Monday, September 24, 2007

Bike helmets, not just a product of runaway lawsuits

Friday was a beautiful day. We've had a lot of beautiful days recently, and Friday was one of them. And it was a that made it doubly beautiful. Hello lamppost, how's it going? I've come to watch your flowers growing. That sort of beautiful.

So we ditched school in the afternoon and decided to take the bikes and go to a park. Sweetling is still...wait...Sweetling *was* still working on mastering the two wheeler thing. The problem being that the sidewalks are a bit too narrow. Nevermind that they are three to four feet wide. The grass edges kept sneaking up on her and making her lose her balance. So a park trip, to a place with a big empty parking lot, was totally in order.

Load up bikes, load up waterbottles, load up kids, load up bike helmets.

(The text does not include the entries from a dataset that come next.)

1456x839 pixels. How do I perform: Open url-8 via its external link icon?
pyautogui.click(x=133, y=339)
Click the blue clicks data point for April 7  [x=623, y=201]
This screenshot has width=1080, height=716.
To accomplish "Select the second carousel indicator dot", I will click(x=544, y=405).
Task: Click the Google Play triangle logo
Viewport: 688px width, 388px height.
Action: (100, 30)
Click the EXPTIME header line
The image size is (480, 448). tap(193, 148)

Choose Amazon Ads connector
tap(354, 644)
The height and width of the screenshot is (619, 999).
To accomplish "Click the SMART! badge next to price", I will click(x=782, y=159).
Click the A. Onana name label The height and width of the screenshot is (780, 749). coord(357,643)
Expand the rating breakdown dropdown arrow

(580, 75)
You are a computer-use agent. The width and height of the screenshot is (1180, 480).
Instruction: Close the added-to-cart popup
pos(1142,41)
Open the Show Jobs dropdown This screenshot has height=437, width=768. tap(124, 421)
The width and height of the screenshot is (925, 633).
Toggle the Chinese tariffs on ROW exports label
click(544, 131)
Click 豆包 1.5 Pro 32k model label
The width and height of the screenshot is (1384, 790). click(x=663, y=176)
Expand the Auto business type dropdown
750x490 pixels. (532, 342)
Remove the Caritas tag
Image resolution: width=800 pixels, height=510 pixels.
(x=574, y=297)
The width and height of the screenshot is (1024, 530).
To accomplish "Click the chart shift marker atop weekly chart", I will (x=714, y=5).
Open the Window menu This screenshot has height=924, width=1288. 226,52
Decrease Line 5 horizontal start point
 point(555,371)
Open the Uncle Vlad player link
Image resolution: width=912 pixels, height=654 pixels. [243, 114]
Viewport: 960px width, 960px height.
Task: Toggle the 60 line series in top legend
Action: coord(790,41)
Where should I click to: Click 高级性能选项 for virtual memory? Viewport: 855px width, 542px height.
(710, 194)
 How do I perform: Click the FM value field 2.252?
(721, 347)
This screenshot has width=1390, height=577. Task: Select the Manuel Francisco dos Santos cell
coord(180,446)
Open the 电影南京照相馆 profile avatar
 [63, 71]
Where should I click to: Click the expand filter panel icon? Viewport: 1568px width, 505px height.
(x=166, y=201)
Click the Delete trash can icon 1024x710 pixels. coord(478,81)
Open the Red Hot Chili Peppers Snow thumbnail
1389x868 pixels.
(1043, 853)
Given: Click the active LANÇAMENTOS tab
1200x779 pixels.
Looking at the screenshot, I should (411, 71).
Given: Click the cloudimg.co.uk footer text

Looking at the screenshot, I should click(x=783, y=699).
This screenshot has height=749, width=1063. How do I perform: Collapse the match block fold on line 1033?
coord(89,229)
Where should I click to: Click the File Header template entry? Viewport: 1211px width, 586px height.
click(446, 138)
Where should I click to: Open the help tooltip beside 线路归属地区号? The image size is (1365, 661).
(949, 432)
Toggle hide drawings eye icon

A word on my previous attitude about bike helmets. Since the invention of the bicycle in the 1800's, no child has worn a helmet to ride a bike. Helmets were reserved for motorcycles, when they came out, and people who were doing things like putting both wheels of their bike above their heads on a regular basis. Good old 'hop on your bike and ride down the street' never needed a helmet. Even if it was, hop on your bike, ride down the street, and over the bike ramp you and your friends have made in the neighbors driveway out of cinderblocks and a old piece of half-rotted plywood you dragged up from the woods. No one wore helmets. Ever. And a never knew, met, or even heard of anyone who had a serious head injury from lack of bike helmet. But you know, we also made long car trips in the back of station wagons without seatbelts, so what did we know?

Anyway, enter the 1990s. Its now popular to drop your 6wk infant off at daycare for nine hours a day...but by jimminy, you better get him a bike helmet for his tricycle when he's old enough. (And you'll know when that time is, because the daycare workers who are raising him will let you know when he starts mastering petalling the bikes in the large motor room). Otherwise people might think you weren't a very attentive parent.

So bike helmets.

Sweetling, of course, had a helmet when she got her two-wheeler with the training wheels and her scooter....but it wasn't because Mommy was really concerned about this whole helmet thing. It was because she had watched PBS, and so she *knew* that she was *supposed* to have a helmet. And Sweetling doesn't do anything unless she can do it the way its *supposed* to be done. Blame the Jedi for that. She certainly didn't inherit that from *me*.

Now, here we are in the van on our way to the park. (Little Guy has a helmet too...I couldn't very well have Sweetling in a helmet and not Little Guy. Its a paranoid mom thing, you know?) We get to the park, helmets get strapped on, bikes get taken out. "Don't ride past this point" speeches get made. And we're ready. Little Guy takes off. Sweetling gets a pep talk and a promise that I'm not going to suddenly let go of her. (She could tell, months ago, that I might be the sort of parent to try that stunt.)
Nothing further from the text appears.